The room is dark and empty, but still heavy and slipping away from you. The classes came and went, their opaque faces drab and reflecting your frustration. You ever try to teach a group of thirteen year old boys the power of metaphor? The subtle beauty of poetry, the understanding that beneath their carefully constructed shell of angst and machismo, there may just be a tinny furry animal waiting to sing. Might be whimpering now, beneath the dirge of braggadocio and false self-esteem, but if you can convince them, they may perhaps hear a more authentic Yawp, but on days like these there are few rooftops, and what little plateaus may glimmer in the fog are tame and totally translatable into words like defeat and failure.
They didn’t learn today. Words were exchanged, ideas shuffled, you sang tired song and danced a sad dance, but they saw right through you. They saw through the mask and realized that the clown was only human and the lessons he was selling were false and trite and unnecessary. You could see the words dribble from your lips, as your convoluted ideas grew higher and higher drowning you both in wasted effort. Thesis statements, understandings, abstractions, imagery, truth. What do you know of such things to have the gall to teach? Each child struggling with his or her own inability to comprehend or grow or learn. Your teaching rather than act as a life preserver, awkwardly transforms into anvils of confusion, which you carefully tie around each ankle and watch them sink.

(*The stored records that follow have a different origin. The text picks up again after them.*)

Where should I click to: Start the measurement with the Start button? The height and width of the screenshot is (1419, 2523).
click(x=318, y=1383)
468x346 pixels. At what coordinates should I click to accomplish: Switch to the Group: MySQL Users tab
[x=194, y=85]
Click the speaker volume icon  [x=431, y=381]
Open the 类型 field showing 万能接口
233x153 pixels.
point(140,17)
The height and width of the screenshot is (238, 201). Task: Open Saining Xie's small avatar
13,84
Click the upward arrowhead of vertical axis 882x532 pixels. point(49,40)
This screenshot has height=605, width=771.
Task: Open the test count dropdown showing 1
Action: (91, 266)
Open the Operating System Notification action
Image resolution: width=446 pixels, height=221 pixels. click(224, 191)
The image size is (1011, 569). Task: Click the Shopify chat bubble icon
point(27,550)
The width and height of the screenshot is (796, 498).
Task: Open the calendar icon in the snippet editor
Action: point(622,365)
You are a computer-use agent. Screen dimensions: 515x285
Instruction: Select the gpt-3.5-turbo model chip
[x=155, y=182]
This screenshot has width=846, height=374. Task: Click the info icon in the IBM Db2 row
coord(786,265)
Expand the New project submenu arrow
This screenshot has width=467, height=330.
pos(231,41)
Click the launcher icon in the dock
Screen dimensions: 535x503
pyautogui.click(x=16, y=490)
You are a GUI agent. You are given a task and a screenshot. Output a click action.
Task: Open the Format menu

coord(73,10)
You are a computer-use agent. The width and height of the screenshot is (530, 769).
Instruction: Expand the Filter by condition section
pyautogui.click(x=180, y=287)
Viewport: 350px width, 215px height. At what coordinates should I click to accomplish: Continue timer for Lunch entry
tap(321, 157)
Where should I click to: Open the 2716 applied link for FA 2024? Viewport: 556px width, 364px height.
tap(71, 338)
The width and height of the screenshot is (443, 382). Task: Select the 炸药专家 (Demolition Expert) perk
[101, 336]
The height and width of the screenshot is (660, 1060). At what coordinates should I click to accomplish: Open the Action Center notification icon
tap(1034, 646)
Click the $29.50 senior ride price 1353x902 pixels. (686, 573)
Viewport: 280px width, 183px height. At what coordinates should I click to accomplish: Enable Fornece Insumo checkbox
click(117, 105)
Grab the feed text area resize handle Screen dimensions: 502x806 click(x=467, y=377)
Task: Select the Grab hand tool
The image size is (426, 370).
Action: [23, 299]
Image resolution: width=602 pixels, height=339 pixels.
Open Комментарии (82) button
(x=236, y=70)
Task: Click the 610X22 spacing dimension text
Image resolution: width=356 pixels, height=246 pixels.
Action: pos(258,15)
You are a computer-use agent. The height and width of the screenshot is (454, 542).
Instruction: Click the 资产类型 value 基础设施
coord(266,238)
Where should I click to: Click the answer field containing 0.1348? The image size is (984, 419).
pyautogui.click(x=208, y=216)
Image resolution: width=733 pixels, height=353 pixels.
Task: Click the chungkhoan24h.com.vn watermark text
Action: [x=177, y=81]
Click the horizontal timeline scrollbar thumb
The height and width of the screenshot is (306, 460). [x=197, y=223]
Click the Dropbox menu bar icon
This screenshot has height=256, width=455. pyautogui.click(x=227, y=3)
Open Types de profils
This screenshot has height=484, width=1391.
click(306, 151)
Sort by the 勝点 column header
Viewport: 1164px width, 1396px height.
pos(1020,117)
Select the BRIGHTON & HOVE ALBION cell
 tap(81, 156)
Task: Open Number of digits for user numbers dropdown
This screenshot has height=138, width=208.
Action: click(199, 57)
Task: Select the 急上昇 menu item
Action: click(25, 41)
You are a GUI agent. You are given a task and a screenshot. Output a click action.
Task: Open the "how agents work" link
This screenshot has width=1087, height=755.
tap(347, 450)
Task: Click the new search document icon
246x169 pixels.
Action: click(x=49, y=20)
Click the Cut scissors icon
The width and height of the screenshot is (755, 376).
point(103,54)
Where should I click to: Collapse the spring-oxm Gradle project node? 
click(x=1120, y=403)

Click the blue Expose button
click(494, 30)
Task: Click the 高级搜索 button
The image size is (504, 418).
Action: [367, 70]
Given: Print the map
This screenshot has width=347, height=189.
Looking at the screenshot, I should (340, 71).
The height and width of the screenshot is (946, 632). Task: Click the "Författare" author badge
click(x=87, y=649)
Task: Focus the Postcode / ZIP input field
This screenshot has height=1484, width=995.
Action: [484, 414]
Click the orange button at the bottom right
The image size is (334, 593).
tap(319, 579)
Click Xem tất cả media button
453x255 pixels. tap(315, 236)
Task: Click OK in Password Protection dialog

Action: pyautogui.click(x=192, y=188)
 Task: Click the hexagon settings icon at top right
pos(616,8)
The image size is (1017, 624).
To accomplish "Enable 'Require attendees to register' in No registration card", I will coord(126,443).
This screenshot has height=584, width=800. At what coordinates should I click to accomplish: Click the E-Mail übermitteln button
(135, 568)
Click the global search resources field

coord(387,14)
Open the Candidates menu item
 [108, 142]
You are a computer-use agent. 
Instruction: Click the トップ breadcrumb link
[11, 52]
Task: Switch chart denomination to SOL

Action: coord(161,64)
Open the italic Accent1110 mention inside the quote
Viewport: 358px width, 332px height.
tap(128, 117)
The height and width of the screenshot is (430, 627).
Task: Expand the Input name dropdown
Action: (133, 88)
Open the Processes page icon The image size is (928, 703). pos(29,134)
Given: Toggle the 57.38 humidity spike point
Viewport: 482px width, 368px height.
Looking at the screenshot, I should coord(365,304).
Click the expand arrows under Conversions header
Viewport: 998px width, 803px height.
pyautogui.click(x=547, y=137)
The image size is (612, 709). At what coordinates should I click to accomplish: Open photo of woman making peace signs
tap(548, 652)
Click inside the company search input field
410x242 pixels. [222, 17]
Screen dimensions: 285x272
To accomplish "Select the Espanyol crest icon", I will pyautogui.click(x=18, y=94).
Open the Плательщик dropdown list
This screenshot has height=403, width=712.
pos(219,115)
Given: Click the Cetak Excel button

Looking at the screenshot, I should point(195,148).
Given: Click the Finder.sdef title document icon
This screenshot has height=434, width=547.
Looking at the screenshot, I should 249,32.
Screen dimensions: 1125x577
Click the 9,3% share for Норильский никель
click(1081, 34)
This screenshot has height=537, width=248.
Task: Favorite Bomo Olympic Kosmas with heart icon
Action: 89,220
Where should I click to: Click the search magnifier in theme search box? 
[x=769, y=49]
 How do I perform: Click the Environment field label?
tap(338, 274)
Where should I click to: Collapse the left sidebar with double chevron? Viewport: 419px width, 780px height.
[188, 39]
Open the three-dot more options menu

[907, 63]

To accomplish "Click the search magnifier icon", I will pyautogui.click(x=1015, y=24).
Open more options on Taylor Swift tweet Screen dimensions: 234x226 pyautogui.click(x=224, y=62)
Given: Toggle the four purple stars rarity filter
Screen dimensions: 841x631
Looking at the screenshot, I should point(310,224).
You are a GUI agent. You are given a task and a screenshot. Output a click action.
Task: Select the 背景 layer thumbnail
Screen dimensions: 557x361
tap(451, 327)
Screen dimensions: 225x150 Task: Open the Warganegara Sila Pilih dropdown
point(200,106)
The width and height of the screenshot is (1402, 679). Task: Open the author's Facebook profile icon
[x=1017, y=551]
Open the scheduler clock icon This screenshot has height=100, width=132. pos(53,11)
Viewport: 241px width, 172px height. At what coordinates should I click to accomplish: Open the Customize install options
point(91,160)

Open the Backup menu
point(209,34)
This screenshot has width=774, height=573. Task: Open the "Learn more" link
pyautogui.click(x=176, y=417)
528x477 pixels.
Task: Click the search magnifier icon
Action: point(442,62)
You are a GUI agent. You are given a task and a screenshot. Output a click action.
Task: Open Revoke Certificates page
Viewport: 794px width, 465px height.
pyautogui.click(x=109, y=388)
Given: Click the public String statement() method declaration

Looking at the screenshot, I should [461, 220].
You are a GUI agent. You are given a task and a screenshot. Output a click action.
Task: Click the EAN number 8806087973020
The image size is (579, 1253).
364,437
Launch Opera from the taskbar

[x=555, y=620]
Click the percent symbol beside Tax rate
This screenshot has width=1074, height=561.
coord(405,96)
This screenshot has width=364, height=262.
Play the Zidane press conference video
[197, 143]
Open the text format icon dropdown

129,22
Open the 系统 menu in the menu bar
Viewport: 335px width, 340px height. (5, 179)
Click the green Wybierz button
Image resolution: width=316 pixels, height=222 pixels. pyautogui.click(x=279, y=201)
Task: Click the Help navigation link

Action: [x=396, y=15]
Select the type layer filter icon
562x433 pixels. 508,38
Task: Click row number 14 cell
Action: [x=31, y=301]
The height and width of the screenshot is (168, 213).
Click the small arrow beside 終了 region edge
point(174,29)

Sure there was the literal kid, confessing his in ability to see what could be. Trapped in a world of what is. His young brain, trained by rulers and numbers packed so snuggling into his perfect little box. His eyes looking into yours, cold, “I don’t know why the world is beautiful.” Even after the claim of the worlds beauty was one of his professed truths. “Let’s make a list of things you find beautiful,” you reassure him. “Mountains okay! That is good. What do mountains tend to represent?” Blank stare. Quiet. “If mountains were people, how would they act, how would they look?” Whispering. Unsure. “Yes good– strong, wise, old! What else is beautiful?” We are getting somewhere. This is scaffolding. This is teaching. “Rivers. Yes! Sure they are fast and flow and change. What do they do to mountains? Shape them! Perfect.” High fives. “Have you ever been to a mountain? Swam in a river? No? Oh….” The high is low. Poetry without experience is nothing more than empty words. You both stare at dead letters blinking on the page. You google a few images of mountains and rivers and ask him to write a poem about a little boy who sees the beauty in the world, but has never felt it. You hope for the best. How do you teach what could be, when we live in a world of what is?
People criticize teachers, bloggers, writers who only promote and share their success stories. Claiming that by sharing what works we set the bar too high. Perhaps they are right. Maybe we do need more posts sharing the days where it just didn’t feel right. We tell our students that they cannot hope to achieve at the highest level all the time, but we hold ourselves at this high standard. We are so afraid to admit that some days we just don’t have it. It feels good to admit that. Because after all, we have been doing this long enough to know that these days come and go. We know we will head back into the classroom, we will look back into those eyes, we will sing the song, we will dance the dance and we will teach kids poetry god damn it, because if we don’t who will?